╭─ SUPPLIED INFORMATION

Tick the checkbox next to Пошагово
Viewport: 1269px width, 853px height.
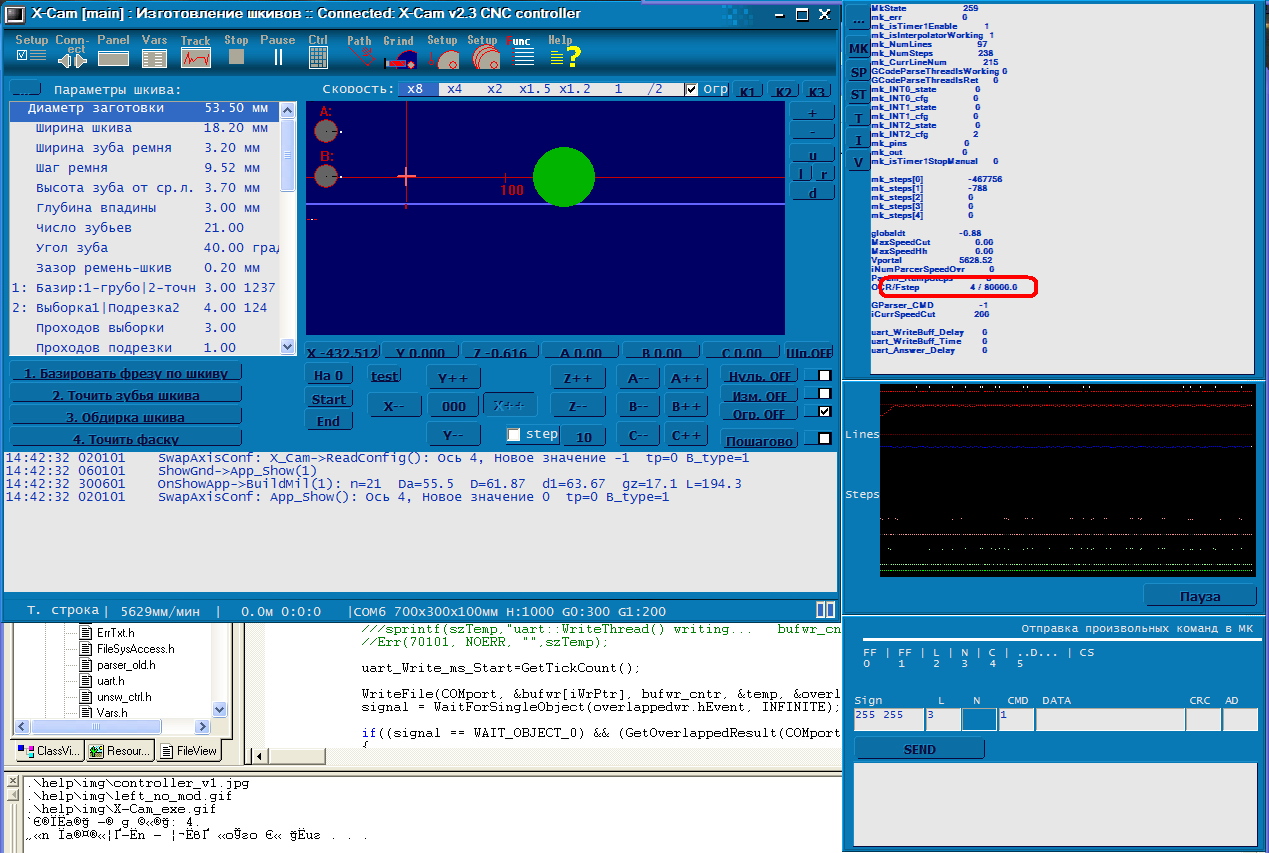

╰─
╭─ SUPPLIED INFORMATION

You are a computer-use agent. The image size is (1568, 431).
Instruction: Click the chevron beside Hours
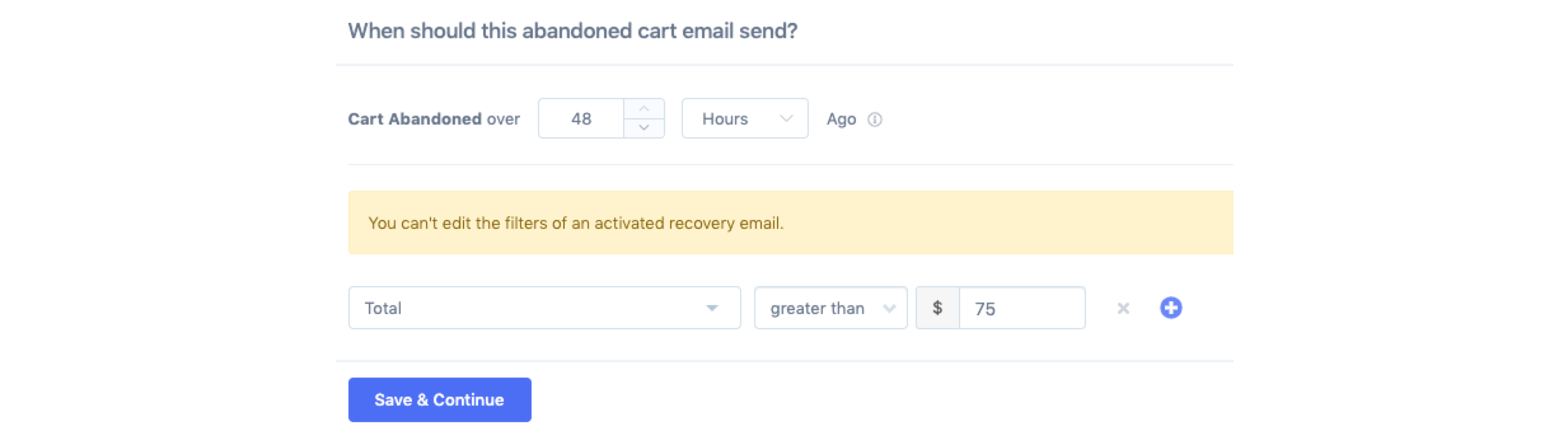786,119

╰─

- **DESCRIPTION OF THE TASK**: Look above for the line with "Tick the checkbox next to Пошагово" and the line with "Viewport: 1269px width, 853px height."; transcribe both and all lines in between, exactly, and nothing else.

- **SOLUTION**:
Tick the checkbox next to Пошагово
Viewport: 1269px width, 853px height.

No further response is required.